Testo del documento:
◆ ◆ ◆ ◆
La storia della Rocchetta Mattei
La storia della Rocchetta Mattei è inseparabile dalla vita del suo creatore, il conte Cesare Mattei (Bologna, 1809 – Rocchetta Mattei, 1896): letterato, politico, filantropo e medico autodidatta, uno degli uomini più originali dell'Italia ottocentesca.
Origini: Cesare Mattei e la sua visione
Cesare Mattei nacque a Bologna nel 1809 da famiglia nobile e benestante. Uomo di vasta cultura, fu tra i fondatori della Cassa di Risparmio di Bologna. La morte della madre nel 1840, per un tumore al seno che la medicina ufficiale non seppe curare, lo segnò profondamente: da quel momento dedicò energie e patrimonio alla ricerca di un sistema terapeutico alternativo, che chiamerà Elettromeopatia.
Per realizzare i suoi rimedi e accogliere i pazienti che giungevano da tutta Europa, Mattei scelse uno sperone roccioso affacciato sulla valle del Reno, alla confluenza con il Limentra, sui resti della medievale Rocca di Savignano (XIII sec.). Qui, a partire dal 1850, iniziò a costruire il suo castello-laboratorio-sanatorio.
1850
Inizio della costruzione sul sito della Rocca di Savignano. Mattei progetta personalmente il castello ispirandosi all'architettura moresca dell'Alhambra e della Mezquita di Córdoba.
◆ ◆ ◆ ◆
I dati:
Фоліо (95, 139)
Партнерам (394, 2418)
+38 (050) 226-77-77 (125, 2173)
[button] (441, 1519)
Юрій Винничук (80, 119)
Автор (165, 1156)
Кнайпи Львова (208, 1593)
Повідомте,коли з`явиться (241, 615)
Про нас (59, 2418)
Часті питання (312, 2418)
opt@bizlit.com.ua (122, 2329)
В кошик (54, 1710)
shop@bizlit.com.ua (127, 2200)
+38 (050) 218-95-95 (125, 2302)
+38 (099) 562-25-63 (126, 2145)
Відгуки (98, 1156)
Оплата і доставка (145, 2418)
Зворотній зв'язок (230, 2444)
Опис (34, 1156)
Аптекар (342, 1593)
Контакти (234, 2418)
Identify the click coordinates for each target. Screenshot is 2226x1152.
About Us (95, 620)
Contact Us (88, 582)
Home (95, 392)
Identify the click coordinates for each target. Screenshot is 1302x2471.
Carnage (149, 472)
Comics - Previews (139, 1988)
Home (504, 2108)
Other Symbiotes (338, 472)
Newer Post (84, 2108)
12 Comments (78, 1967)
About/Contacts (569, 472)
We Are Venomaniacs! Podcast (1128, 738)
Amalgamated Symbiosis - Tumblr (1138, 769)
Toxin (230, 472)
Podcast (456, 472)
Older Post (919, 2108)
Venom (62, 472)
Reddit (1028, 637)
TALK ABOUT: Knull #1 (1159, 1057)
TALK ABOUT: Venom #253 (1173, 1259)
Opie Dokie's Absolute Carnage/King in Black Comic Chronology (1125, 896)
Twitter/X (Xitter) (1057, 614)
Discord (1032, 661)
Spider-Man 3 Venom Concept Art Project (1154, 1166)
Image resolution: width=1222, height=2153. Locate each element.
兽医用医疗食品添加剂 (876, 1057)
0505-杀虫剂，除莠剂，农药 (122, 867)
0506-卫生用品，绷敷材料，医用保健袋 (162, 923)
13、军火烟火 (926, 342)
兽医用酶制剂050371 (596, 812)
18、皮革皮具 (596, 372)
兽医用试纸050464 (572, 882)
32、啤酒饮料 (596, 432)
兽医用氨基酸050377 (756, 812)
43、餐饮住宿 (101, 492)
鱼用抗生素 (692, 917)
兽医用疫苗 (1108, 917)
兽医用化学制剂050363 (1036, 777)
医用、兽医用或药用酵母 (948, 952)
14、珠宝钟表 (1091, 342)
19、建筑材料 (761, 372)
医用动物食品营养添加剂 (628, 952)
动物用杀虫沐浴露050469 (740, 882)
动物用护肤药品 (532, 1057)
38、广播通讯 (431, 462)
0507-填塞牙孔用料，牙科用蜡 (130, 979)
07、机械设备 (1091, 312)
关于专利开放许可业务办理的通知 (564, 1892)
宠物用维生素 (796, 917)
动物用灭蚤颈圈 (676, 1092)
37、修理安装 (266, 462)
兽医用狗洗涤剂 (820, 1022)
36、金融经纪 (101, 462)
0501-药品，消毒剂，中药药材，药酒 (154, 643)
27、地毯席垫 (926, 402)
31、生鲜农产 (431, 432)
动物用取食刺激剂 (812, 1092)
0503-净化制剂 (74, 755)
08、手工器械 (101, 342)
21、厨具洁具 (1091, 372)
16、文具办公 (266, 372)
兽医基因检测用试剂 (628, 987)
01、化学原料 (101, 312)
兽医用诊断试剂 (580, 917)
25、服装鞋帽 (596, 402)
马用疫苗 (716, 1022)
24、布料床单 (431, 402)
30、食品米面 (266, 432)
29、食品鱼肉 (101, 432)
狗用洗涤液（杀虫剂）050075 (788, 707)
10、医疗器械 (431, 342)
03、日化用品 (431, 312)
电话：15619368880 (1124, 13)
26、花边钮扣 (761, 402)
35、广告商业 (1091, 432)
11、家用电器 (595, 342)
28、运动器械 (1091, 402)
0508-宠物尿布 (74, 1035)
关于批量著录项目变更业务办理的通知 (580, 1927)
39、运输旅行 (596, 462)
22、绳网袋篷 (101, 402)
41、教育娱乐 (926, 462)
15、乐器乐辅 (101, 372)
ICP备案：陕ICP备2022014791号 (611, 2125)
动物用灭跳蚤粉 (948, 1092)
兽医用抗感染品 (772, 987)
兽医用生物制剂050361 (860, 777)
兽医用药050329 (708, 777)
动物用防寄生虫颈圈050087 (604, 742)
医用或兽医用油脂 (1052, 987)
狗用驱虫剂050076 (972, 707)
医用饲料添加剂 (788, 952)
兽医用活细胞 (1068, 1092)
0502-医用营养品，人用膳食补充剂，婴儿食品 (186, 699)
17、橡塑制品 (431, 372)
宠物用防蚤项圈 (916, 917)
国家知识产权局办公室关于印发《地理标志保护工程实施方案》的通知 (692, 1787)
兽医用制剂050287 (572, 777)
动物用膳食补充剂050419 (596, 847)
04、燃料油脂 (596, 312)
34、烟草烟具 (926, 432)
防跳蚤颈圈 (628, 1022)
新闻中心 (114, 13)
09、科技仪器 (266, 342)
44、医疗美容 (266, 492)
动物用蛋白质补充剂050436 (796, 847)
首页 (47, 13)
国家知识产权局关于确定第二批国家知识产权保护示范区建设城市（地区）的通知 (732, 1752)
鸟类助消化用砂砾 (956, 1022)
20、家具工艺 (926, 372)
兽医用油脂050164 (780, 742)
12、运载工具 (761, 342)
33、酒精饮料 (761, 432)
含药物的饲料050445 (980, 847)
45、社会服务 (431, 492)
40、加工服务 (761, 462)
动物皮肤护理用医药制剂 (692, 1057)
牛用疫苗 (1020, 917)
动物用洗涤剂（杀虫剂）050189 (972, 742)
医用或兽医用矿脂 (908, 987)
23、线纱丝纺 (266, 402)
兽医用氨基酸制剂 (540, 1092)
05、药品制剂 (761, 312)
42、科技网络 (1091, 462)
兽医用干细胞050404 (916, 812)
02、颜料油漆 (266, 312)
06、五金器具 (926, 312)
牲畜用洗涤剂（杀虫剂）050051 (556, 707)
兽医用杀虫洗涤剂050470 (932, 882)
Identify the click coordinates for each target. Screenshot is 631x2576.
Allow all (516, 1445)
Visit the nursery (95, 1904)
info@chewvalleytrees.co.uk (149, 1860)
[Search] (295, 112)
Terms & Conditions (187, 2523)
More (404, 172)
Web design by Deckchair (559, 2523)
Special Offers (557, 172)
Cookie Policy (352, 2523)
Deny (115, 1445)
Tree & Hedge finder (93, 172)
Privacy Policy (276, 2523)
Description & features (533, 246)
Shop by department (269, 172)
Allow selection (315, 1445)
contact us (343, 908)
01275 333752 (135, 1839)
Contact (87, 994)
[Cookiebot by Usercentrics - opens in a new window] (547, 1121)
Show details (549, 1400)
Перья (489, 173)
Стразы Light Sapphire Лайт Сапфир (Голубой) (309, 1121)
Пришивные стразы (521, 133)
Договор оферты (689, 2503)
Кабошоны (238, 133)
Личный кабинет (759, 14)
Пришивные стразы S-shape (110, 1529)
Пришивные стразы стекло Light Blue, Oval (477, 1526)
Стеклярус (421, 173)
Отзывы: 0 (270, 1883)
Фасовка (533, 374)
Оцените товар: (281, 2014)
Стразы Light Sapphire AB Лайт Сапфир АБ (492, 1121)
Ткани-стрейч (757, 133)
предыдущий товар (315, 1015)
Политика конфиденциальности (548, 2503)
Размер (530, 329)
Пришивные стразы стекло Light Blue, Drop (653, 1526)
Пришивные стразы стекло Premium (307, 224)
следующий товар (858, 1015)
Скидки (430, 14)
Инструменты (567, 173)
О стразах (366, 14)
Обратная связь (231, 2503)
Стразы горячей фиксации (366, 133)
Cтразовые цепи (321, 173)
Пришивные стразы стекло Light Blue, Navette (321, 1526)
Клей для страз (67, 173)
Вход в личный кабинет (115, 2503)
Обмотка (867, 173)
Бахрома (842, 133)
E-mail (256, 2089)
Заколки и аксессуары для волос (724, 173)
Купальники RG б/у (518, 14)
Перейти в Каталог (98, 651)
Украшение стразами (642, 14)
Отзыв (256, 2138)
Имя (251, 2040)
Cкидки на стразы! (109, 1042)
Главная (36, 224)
◆ ◆ ◆ ◆
Problema da risolvere:
Continua il testo sulla storia della Rocchetta Mattei partendo subito dopo l'ultima frase riportata.

Risposta al compito:
1859
Il conte si trasferisce definitivamente alla Rocchetta, che diventa la sua residenza permanente e il centro della sua attività terapeutica. Da tutta Europa arrivano pazienti in cerca delle cure dell'Elettromeopatia.
1870–1880
Anni d'oro: l'Elettromeopatia è la medicina alternativa più praticata al mondo. Tra i pazienti: lo zar Alessandro II di Russia e Luigi III di Baviera. Nel 1881 i depositi autorizzati fuori Bologna sono già 26.
1875
Conclusione della fase principale di costruzione, anche se i lavori non si fermeranno mai del tutto durante la vita del conte.
1884
I depositi autorizzati di rimedi Mattei nel mondo raggiungono 107, distribuiti in Italia, Francia, Germania e molti altri paesi.
1896
Morte del conte Cesare Mattei alla Rocchetta, a 87 anni. Lascia il castello all'ingegner Mario Venturoli, che continuerà sia la costruzione che la produzione dei rimedi.
1904–1914
Venturoli trasforma la Rocchetta aggiungendo elementi Liberty, tra cui la celebre Sala dei Novanta. Nel 1914 i depositi nel mondo raggiungono il picco di 266 sedi.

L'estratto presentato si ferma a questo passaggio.